### What you need to do:
Write out all of the lines again with every "icon" replaced by "button", changing nothing else. Leave out the pictures.
* start Listing *
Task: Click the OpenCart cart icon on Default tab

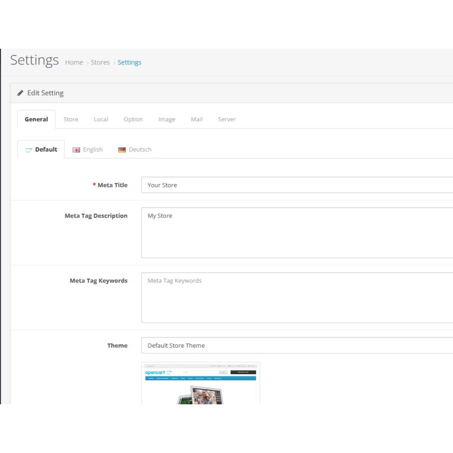Action: [x=28, y=150]
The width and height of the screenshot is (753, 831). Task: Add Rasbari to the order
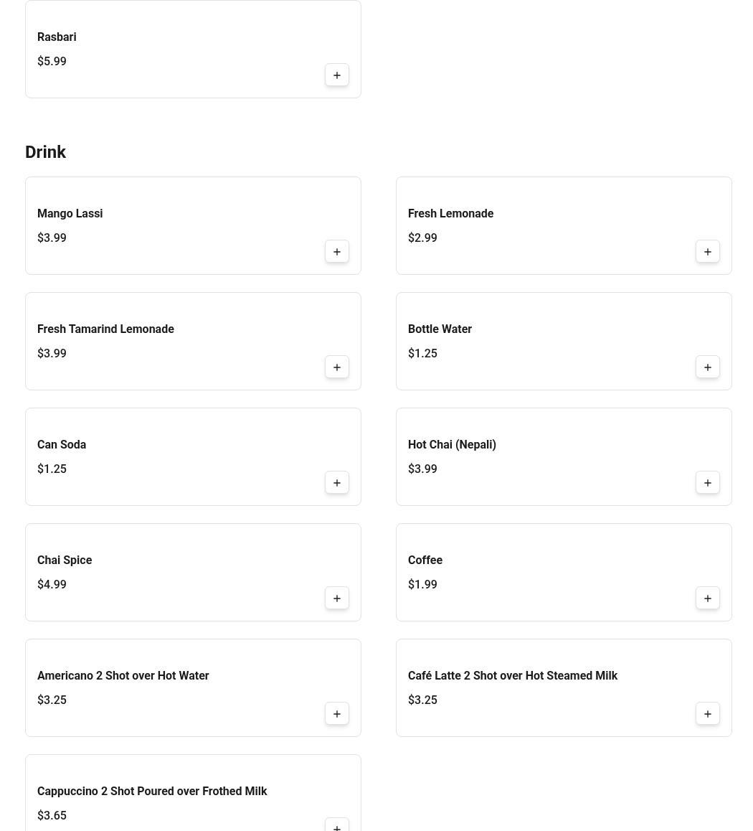337,75
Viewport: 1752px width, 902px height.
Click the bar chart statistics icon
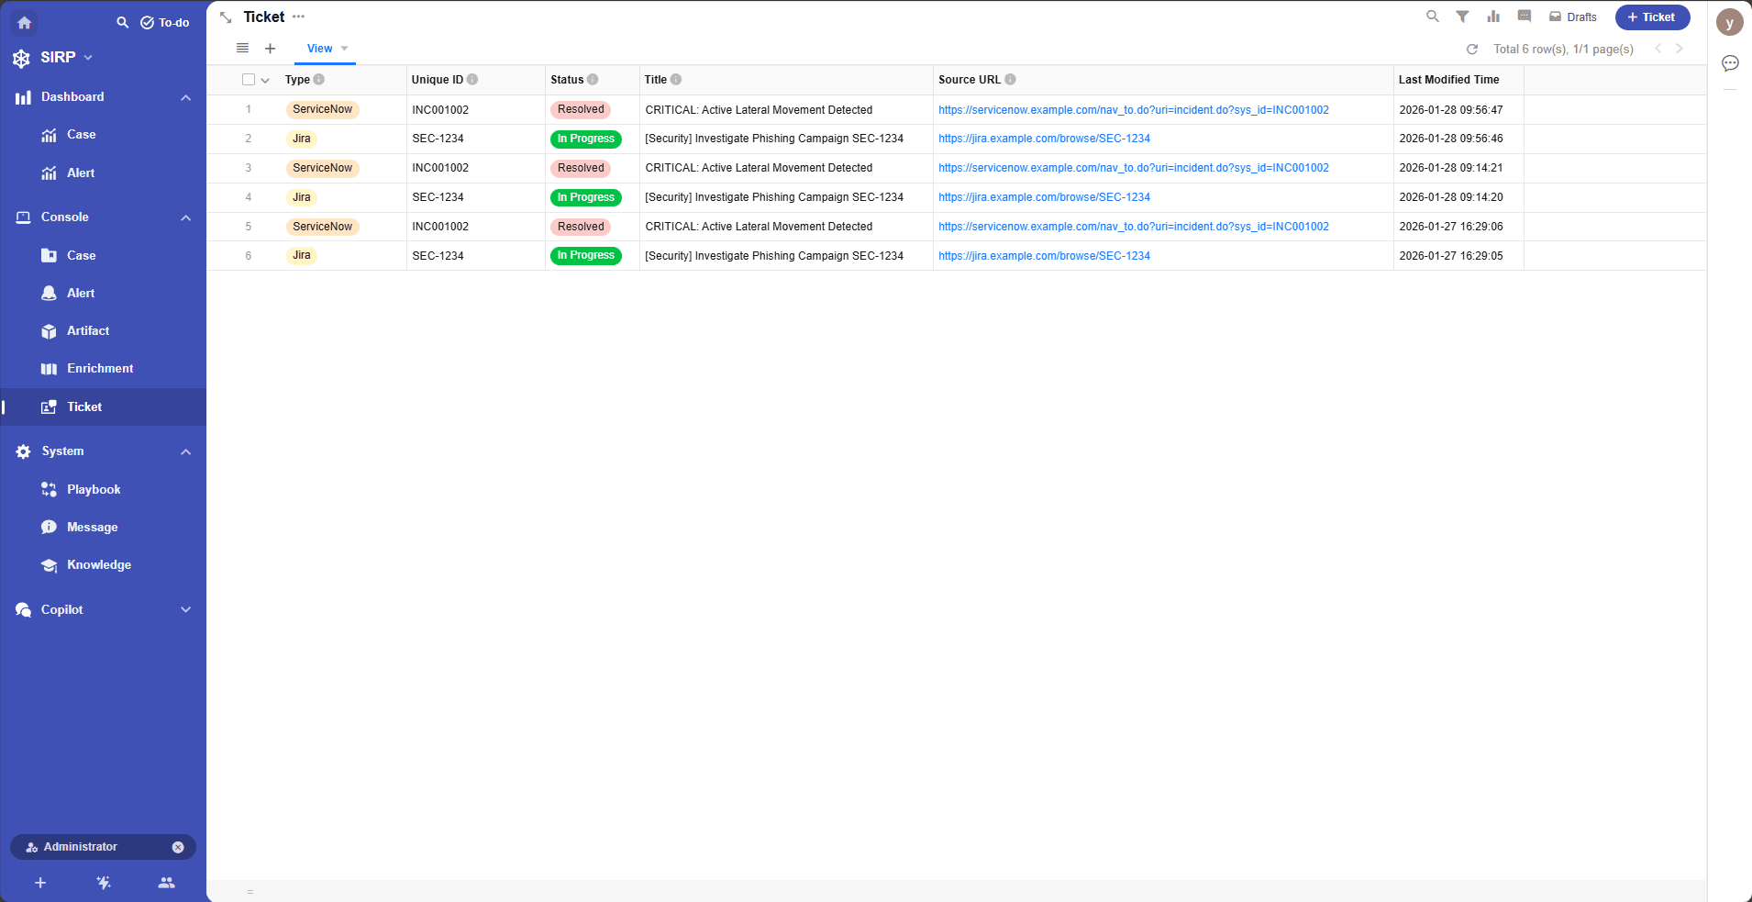coord(1493,17)
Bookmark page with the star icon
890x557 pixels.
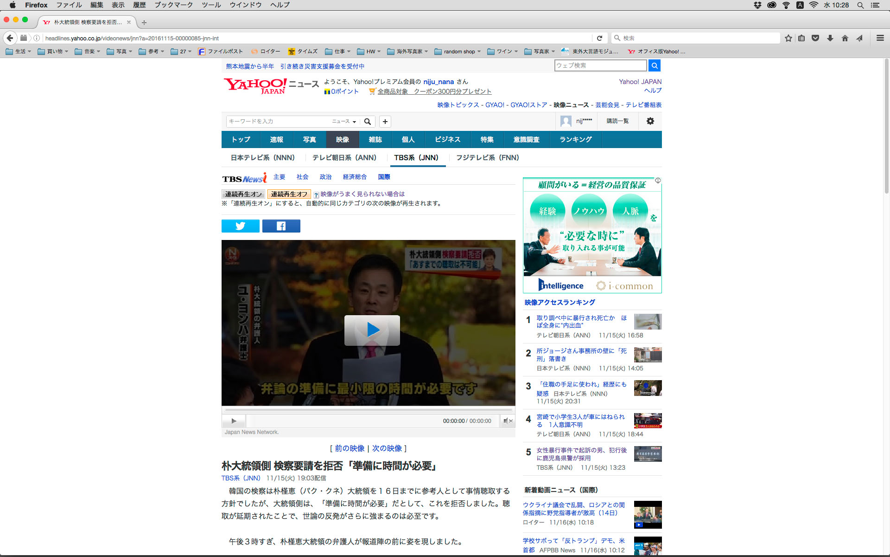click(788, 38)
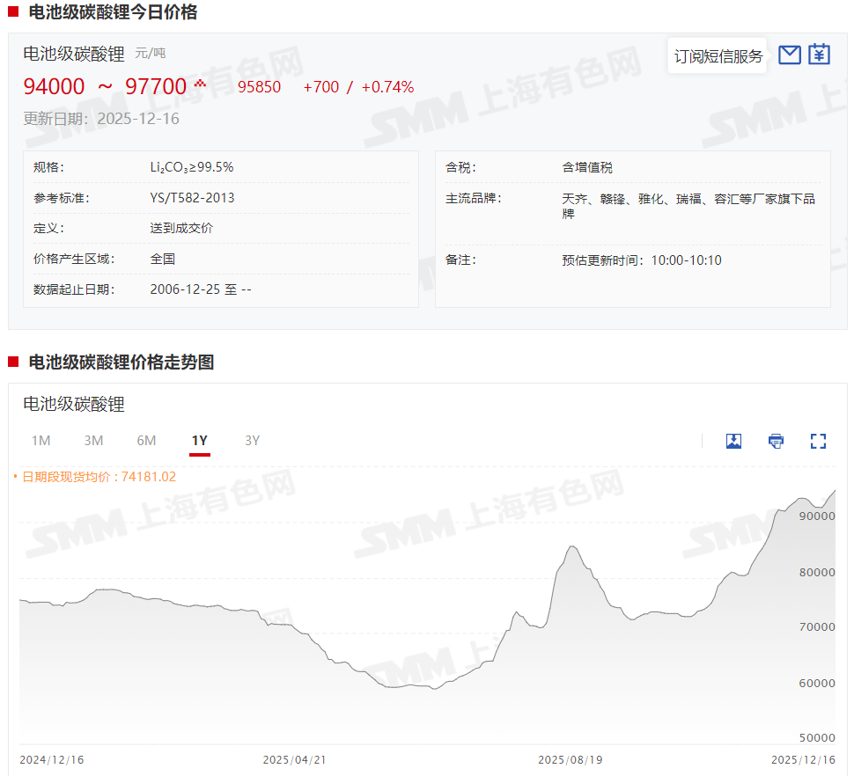Select the 3M time range
Image resolution: width=854 pixels, height=776 pixels.
pyautogui.click(x=93, y=441)
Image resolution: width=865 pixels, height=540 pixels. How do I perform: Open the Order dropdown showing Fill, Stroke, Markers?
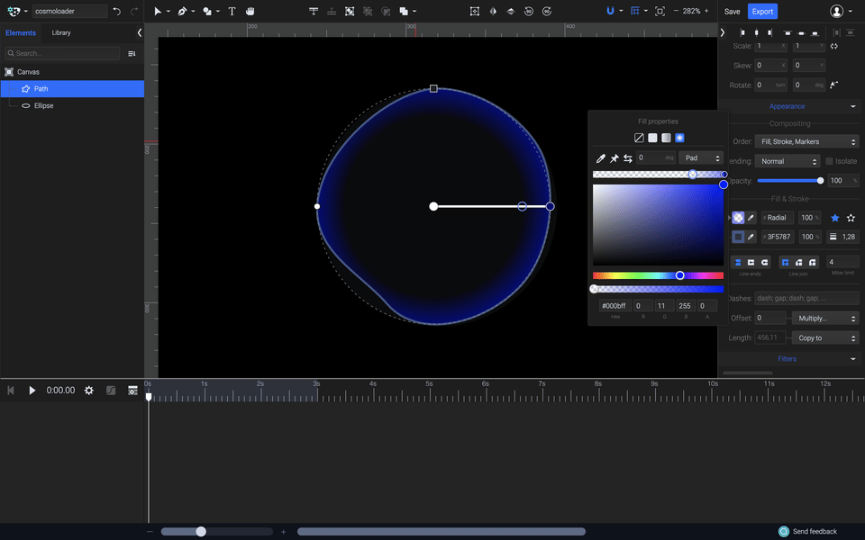coord(806,140)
* end Listing *
### Exercise response:
Task: Click the OpenCart cart button on Default tab

Action: [x=28, y=150]
The width and height of the screenshot is (753, 831). Task: Add Rasbari to the order
337,75
Viewport: 1752px width, 902px height.
Click the bar chart statistics button
coord(1493,17)
Bookmark page with the star button
890x557 pixels.
click(788, 38)
Select the 3M time range
Image resolution: width=854 pixels, height=776 pixels.
pyautogui.click(x=93, y=441)
Image resolution: width=865 pixels, height=540 pixels. How do I perform: Open the Order dropdown showing Fill, Stroke, Markers?
coord(806,140)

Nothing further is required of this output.